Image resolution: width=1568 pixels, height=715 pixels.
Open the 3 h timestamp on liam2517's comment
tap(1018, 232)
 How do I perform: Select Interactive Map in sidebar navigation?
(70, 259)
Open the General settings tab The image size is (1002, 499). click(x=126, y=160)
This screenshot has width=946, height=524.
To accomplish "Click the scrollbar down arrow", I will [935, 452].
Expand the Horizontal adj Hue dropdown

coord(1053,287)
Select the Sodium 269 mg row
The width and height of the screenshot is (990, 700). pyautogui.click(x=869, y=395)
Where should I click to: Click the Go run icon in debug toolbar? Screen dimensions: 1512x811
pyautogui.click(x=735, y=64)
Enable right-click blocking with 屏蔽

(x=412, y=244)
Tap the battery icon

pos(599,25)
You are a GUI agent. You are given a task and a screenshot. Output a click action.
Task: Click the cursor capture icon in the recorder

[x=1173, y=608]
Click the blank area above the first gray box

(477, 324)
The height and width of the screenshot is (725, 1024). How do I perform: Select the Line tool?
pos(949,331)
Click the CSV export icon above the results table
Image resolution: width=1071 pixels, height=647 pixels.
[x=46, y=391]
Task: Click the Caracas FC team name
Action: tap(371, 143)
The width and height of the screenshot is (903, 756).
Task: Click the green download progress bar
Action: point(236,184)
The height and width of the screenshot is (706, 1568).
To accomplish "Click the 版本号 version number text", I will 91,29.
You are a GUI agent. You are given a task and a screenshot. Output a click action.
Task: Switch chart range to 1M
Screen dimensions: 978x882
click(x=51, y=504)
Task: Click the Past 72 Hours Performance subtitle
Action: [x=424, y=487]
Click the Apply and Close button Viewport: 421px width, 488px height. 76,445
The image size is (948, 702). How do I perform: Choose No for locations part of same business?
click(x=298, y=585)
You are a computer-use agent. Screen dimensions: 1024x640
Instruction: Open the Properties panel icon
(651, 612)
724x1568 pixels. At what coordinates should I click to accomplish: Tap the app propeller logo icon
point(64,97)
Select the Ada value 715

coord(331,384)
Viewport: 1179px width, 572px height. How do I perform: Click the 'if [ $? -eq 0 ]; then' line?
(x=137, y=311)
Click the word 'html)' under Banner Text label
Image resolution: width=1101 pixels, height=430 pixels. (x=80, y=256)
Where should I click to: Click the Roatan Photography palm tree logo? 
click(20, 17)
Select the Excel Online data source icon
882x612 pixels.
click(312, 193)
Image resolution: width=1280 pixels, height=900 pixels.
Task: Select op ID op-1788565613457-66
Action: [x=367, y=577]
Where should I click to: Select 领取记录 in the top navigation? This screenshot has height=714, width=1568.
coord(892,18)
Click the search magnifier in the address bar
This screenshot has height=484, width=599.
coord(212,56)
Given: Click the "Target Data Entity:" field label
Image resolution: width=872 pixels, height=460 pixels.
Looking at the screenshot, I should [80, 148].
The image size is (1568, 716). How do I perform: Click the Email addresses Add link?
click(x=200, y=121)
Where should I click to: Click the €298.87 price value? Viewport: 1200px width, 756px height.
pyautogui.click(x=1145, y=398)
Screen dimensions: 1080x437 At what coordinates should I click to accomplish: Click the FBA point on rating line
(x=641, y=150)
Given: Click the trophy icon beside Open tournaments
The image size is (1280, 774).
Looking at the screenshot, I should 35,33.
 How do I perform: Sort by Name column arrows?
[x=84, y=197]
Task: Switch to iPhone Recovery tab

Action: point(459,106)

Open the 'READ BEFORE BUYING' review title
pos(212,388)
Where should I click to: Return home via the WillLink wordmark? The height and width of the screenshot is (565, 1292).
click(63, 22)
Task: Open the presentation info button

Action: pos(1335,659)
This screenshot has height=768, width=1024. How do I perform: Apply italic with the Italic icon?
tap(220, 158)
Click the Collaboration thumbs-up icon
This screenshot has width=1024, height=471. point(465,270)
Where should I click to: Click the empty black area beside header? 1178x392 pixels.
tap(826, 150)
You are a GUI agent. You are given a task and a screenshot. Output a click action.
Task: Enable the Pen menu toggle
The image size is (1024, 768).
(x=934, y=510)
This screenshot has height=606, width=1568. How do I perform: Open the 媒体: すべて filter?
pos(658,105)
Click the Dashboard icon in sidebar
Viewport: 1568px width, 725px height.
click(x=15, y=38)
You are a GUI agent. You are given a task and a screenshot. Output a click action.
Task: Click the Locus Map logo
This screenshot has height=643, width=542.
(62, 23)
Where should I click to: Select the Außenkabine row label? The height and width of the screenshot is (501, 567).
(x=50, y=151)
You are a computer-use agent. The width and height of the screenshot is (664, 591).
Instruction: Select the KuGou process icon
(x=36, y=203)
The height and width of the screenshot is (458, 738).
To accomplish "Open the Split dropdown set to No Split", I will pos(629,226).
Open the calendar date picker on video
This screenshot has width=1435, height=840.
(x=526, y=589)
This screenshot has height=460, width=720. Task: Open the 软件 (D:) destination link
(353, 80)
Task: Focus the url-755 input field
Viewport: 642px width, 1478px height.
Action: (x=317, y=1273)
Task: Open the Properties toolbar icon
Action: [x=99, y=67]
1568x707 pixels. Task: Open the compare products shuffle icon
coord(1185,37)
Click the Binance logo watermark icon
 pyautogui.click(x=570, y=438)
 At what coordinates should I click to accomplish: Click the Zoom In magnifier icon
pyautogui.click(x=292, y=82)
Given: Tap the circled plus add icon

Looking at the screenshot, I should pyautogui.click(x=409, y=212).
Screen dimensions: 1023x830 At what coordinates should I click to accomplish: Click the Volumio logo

§ Instructions to follow
From the listing above, output exactly the run of lines that starts with the line containing "Task: Enable the Pen menu toggle" and ends with the line containing "Task: Focus the url-755 input field".

§ Task output
Task: Enable the Pen menu toggle
The image size is (1024, 768).
(x=934, y=510)
This screenshot has height=606, width=1568. How do I perform: Open the 媒体: すべて filter?
pos(658,105)
Click the Dashboard icon in sidebar
Viewport: 1568px width, 725px height.
click(x=15, y=38)
You are a GUI agent. You are given a task and a screenshot. Output a click action.
Task: Click the Locus Map logo
This screenshot has height=643, width=542.
(62, 23)
Where should I click to: Select the Außenkabine row label? The height and width of the screenshot is (501, 567).
(x=50, y=151)
You are a computer-use agent. The width and height of the screenshot is (664, 591).
Instruction: Select the KuGou process icon
(x=36, y=203)
The height and width of the screenshot is (458, 738).
To accomplish "Open the Split dropdown set to No Split", I will pos(629,226).
Open the calendar date picker on video
This screenshot has width=1435, height=840.
(x=526, y=589)
This screenshot has height=460, width=720. Task: Open the 软件 (D:) destination link
(353, 80)
Task: Focus the url-755 input field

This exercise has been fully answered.